#### Directions:
(1) From the integration-test text below, write out the passage starting with "Conveniently, our app" and going on through "single anchor test.".
(2) In the integration-test text below, which command does Anchor use to generate the scaffolding?
(3) Decide whether each statement agrees with the integration-test text below. Answer yes or no for each, and quote the deciding words. (a) The app makes RPC calls to a program deployed on a Solana localnet. (b) Running everything takes several separate Anchor commands. (c) The code imports Token from "@solana/spl-token".

#### Extracted text:
################
End-to-end integration tests (Typescript)

Conveniently, our app will also serve as our "integration test" for the Escrow program above. It literally does RPC against your program deployed against your Solana localnet. Recall Anchor generates the scaffolding with anchor init and does everything with a single anchor test.

import * as anchor from '@project-serum/anchor';
import {Program} from '@project-serum/anchor';
import {AnchorEscrow} from '../target/types/anchor_escrow';
import {AccountLayout, Token, TOKEN_PROGRAM_ID} from "@solana/spl-token";
import {
  Connection,
  Keypair,
  LAMPORTS_PER_SOL,
  PublicKey,
  SystemProgram,
  SYSVAR_RENT_PUBKEY,
  Transaction
} from "@solana/web3.js";
import * as assert from "assert";

describe('anchorEscrow', () => {
  // Configure the client to use the local cluster.
################
#### Supplied material:
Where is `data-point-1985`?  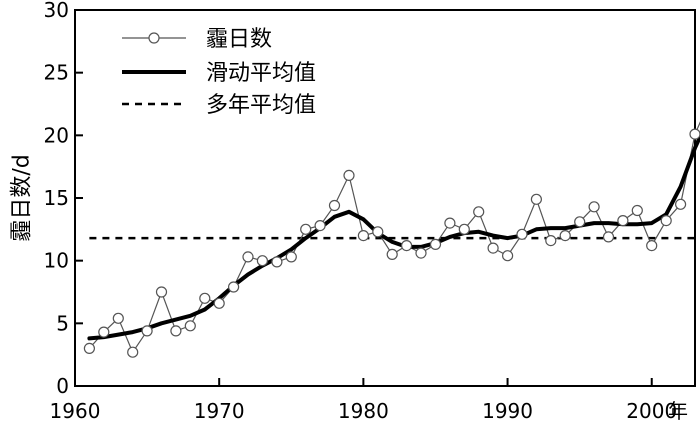 data-point-1985 is located at coordinates (436, 244).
################
#### Responses per task:
(1)
Conveniently, our app will also serve as our "integration test" for the Escrow program above. It literally does RPC against your program deployed against your Solana localnet. Recall Anchor generates the scaffolding with anchor init and does everything with a single anchor test.

(2) anchor init

(3)
(a) Yes: "It literally does RPC against your program deployed against your Solana localnet."
(b) No: "does everything with a single anchor test."
(c) Yes: "import {AccountLayout, Token, TOKEN_PROGRAM_ID} from "@solana/spl-token";"